## WHAT THIS TASK INVOLVES
An exact copy is required of every line from the one with "Task: Undo the last edit with the undo arrow" through the end of the data below, and the pictures must stay out of it.

★ ★ ★ ★ ★ ★ ★

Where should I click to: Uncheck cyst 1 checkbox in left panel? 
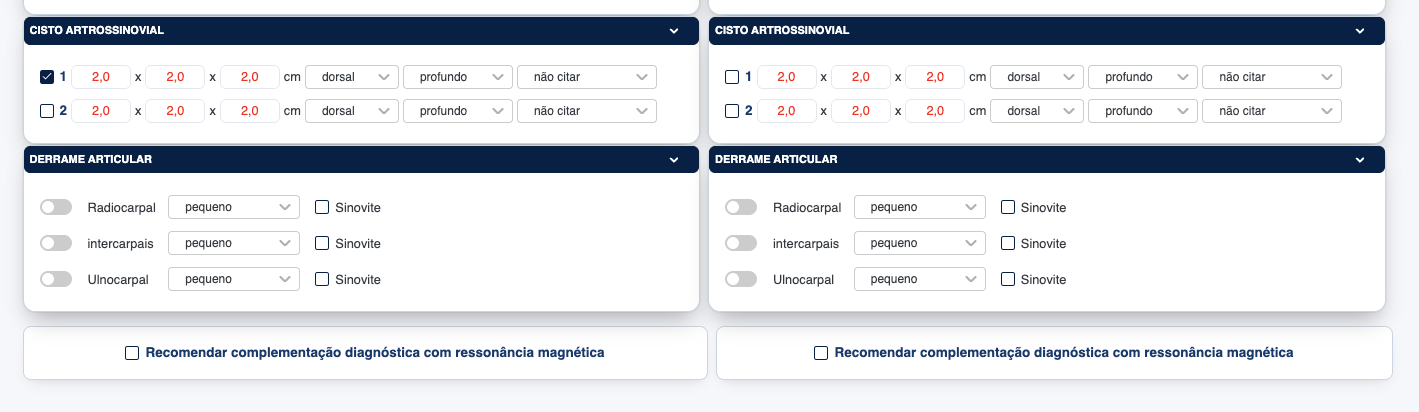[x=47, y=77]
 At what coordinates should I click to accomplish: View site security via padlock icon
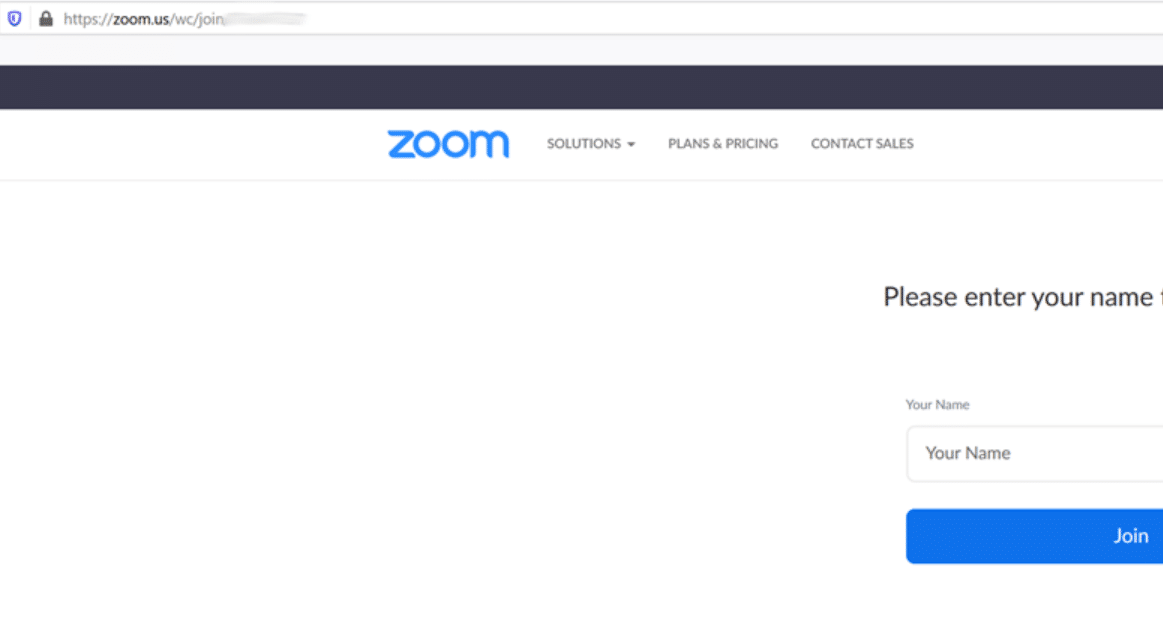pyautogui.click(x=46, y=19)

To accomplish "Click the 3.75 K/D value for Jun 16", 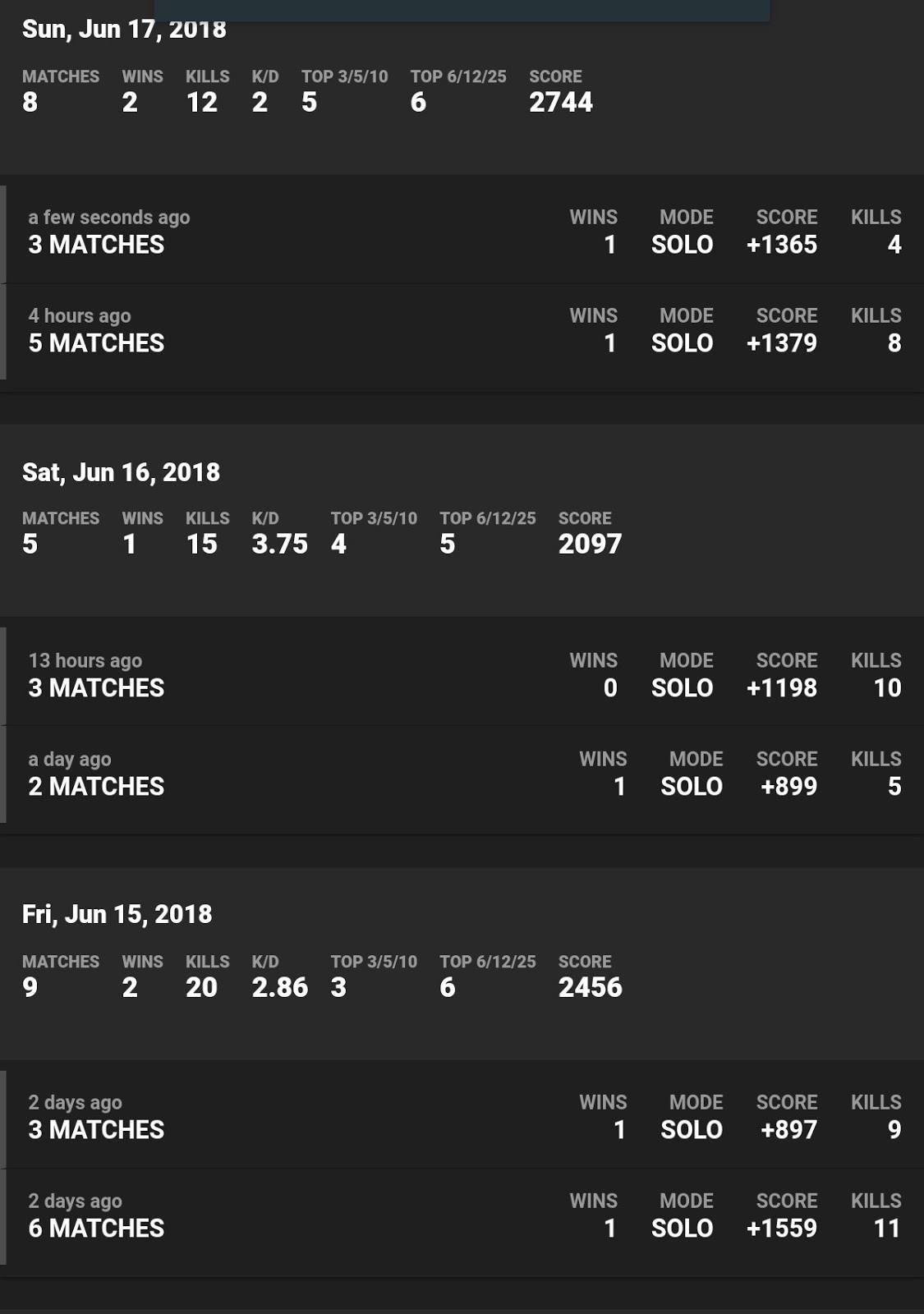I will [279, 544].
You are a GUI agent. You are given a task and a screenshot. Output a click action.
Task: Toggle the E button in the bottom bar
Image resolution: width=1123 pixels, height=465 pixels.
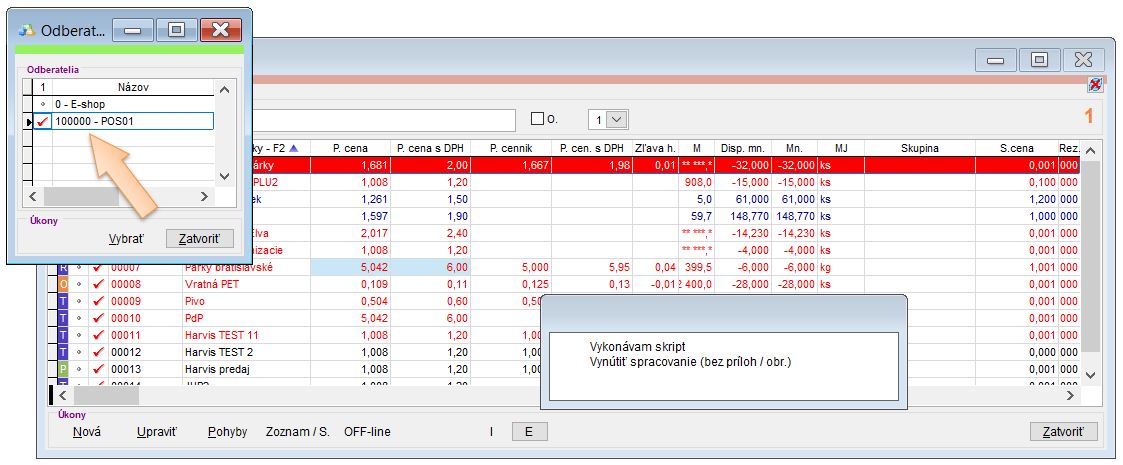coord(529,432)
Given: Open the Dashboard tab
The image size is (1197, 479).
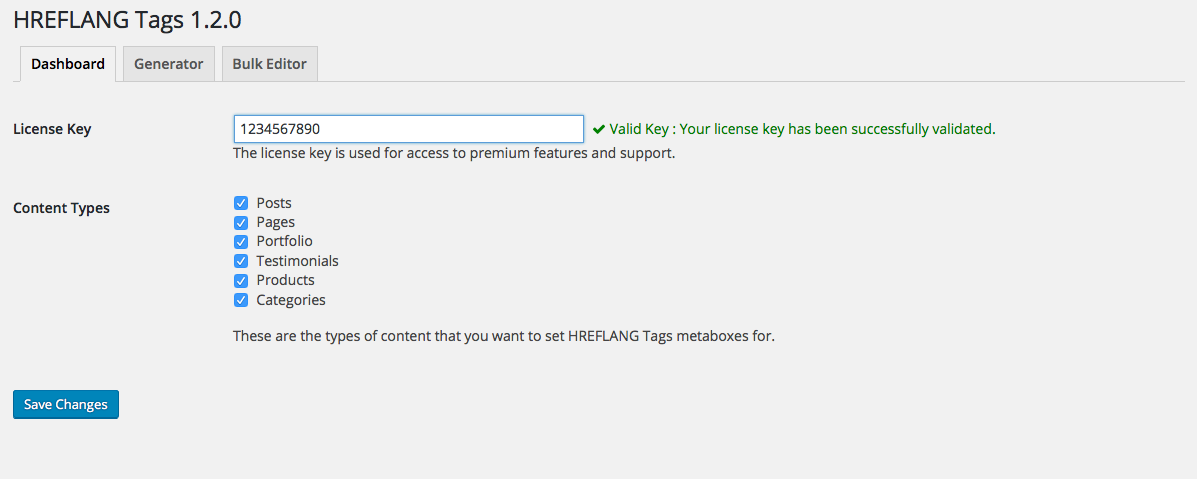Looking at the screenshot, I should tap(68, 64).
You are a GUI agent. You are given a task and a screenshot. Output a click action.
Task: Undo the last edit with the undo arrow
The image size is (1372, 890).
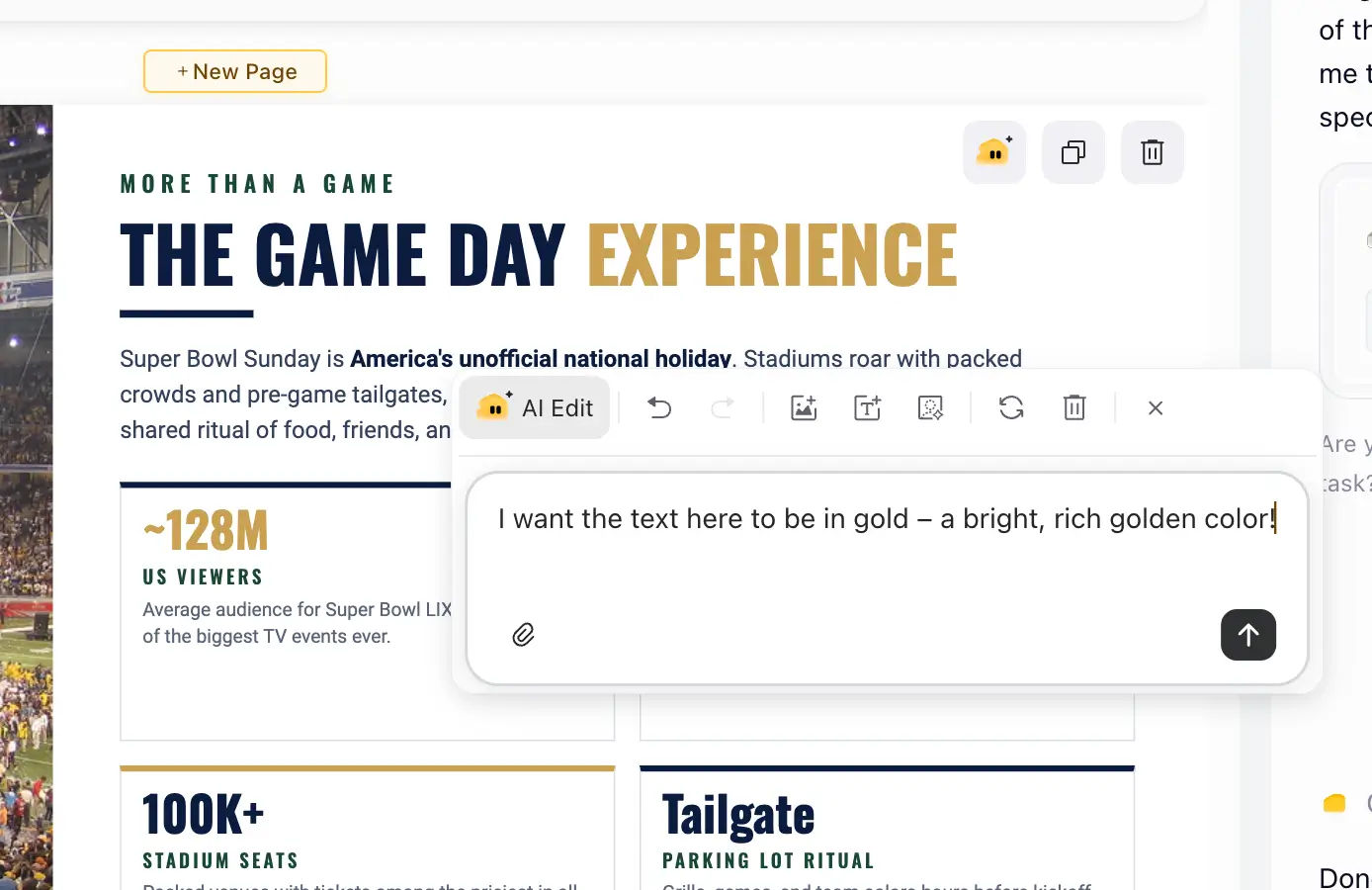(659, 407)
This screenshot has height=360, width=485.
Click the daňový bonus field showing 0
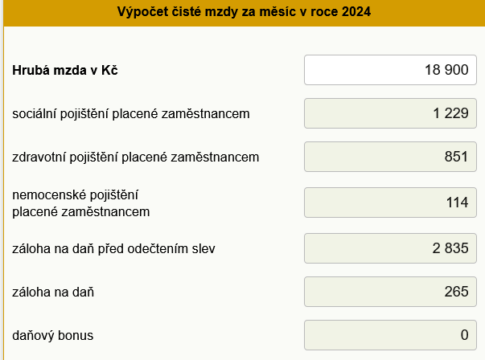point(390,335)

★ ★ ★ ★ ★ ★ ★

## WRITTEN RESPONSE
Task: Undo the last edit with the undo arrow
The image size is (1372, 890).
(659, 407)
This screenshot has height=360, width=485.
Click the daňový bonus field showing 0
point(390,335)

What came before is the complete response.